• **What the task requires**:
Only one range belongs in the answer: the line holding "Viewport: 1234px width, 769px height." through the last line of the records, reproduced as is.

(Stored records)

++++

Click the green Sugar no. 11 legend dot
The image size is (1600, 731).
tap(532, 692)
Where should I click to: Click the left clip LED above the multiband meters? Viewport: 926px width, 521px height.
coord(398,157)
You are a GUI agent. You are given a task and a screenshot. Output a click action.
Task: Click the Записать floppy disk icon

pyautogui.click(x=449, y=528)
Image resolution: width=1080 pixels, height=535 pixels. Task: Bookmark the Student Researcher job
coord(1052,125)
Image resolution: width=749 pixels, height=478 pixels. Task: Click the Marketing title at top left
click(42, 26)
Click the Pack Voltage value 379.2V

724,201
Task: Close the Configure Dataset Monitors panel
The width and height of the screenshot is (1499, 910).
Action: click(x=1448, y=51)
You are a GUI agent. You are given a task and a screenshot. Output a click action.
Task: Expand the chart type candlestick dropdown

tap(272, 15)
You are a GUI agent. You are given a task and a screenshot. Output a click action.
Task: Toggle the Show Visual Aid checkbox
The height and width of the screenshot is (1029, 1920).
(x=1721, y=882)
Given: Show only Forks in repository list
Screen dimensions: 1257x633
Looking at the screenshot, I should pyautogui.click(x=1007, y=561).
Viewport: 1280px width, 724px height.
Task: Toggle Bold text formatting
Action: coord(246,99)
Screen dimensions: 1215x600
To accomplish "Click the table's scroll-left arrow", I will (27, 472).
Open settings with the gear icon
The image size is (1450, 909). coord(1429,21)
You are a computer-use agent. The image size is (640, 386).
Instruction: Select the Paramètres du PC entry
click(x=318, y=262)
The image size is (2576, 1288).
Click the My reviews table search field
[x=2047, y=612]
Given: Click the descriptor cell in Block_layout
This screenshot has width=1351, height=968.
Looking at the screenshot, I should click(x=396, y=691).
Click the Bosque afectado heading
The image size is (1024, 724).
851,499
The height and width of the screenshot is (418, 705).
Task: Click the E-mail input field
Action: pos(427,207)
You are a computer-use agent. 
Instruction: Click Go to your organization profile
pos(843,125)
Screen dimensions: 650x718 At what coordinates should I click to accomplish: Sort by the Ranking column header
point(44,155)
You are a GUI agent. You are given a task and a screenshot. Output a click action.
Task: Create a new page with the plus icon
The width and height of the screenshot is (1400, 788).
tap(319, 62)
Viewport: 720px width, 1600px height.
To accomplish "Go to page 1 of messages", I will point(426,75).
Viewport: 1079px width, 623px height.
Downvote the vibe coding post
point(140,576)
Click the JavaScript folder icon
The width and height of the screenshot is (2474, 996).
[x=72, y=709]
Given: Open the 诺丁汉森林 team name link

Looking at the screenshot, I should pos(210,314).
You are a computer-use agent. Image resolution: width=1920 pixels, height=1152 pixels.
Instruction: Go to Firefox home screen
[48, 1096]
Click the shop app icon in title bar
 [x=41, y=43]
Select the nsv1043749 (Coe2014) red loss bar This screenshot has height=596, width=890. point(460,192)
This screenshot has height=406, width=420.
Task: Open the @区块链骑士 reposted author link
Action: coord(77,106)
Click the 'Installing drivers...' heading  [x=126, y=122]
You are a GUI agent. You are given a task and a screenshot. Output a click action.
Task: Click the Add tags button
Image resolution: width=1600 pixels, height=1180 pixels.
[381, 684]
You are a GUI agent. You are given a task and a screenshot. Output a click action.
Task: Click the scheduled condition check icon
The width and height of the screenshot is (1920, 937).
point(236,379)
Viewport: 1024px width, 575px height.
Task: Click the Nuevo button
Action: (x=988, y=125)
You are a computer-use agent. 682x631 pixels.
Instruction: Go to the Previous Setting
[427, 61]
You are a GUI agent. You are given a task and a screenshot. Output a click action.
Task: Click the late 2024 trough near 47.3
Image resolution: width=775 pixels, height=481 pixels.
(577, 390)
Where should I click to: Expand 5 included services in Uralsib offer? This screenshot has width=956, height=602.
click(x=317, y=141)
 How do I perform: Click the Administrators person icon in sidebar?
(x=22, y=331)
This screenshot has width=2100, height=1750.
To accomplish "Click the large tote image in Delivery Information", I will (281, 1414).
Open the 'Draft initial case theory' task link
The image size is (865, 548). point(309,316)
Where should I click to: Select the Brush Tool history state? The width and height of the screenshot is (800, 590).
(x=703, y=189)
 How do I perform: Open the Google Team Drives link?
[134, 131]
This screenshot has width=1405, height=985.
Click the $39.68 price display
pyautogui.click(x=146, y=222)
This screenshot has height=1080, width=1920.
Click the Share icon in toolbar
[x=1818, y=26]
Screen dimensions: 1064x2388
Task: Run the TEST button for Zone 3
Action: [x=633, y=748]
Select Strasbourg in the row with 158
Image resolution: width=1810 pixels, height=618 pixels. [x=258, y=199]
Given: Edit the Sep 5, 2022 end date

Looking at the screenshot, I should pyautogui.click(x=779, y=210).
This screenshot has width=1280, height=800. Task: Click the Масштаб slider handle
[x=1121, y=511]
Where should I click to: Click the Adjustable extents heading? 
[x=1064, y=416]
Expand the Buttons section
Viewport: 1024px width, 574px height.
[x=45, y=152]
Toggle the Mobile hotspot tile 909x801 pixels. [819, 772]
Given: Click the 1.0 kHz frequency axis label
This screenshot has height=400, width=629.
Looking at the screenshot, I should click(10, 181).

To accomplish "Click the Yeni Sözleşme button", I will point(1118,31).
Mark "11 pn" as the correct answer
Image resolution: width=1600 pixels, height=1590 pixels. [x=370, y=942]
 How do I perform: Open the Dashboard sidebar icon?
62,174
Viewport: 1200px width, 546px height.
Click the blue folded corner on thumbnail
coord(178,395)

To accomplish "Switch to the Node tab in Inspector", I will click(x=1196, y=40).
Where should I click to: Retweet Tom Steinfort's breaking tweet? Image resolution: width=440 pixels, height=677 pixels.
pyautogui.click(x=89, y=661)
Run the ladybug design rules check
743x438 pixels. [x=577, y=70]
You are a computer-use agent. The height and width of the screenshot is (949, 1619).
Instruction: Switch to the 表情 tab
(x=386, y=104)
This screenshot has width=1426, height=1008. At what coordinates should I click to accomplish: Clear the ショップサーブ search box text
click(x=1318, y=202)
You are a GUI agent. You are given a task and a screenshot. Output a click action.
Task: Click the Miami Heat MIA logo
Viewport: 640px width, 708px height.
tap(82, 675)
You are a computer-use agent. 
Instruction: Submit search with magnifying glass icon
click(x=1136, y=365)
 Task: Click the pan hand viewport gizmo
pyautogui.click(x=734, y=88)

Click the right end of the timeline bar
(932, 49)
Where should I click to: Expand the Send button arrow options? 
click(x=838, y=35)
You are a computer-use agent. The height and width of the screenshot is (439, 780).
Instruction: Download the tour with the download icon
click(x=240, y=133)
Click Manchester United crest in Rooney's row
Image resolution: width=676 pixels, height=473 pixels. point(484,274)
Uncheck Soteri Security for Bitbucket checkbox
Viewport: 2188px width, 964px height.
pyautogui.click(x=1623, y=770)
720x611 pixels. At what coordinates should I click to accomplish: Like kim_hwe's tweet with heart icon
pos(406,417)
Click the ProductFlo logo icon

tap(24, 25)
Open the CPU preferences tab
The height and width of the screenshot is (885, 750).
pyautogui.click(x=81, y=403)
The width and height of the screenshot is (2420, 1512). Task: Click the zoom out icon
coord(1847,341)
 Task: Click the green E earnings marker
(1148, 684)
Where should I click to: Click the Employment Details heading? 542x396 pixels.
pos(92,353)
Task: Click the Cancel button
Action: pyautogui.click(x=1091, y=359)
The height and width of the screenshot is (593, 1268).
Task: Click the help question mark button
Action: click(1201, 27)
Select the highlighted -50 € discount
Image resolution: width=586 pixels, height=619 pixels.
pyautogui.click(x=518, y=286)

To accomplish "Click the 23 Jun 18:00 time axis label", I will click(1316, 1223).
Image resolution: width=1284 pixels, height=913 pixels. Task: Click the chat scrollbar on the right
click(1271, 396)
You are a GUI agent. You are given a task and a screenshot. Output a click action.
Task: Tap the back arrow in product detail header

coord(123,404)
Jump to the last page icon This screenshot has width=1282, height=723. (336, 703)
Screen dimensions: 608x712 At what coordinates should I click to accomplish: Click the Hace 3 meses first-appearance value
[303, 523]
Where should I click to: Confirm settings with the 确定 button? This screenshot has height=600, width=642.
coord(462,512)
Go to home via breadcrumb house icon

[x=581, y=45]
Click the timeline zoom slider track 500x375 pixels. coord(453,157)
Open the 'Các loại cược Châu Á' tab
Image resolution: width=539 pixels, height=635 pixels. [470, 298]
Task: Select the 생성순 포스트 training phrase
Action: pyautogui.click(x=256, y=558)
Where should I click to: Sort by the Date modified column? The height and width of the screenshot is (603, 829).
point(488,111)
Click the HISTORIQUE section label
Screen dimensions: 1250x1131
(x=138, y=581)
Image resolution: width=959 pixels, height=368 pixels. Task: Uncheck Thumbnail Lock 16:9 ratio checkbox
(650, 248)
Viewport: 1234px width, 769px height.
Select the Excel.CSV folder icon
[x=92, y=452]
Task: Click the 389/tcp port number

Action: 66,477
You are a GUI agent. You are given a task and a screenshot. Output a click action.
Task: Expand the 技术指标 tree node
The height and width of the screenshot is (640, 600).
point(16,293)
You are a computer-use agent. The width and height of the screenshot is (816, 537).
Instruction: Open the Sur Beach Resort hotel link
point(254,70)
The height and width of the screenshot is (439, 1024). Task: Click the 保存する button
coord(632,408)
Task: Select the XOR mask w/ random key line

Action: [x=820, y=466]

++++

• **Response to the task**:
Viewport: 1234px width, 769px height.
Select the Excel.CSV folder icon
[x=92, y=452]
Task: Click the 389/tcp port number

Action: 66,477
You are a GUI agent. You are given a task and a screenshot. Output a click action.
Task: Expand the 技术指标 tree node
The height and width of the screenshot is (640, 600).
point(16,293)
You are a computer-use agent. The width and height of the screenshot is (816, 537).
Instruction: Open the Sur Beach Resort hotel link
point(254,70)
The height and width of the screenshot is (439, 1024). Task: Click the 保存する button
coord(632,408)
Task: Select the XOR mask w/ random key line

Action: [x=820, y=466]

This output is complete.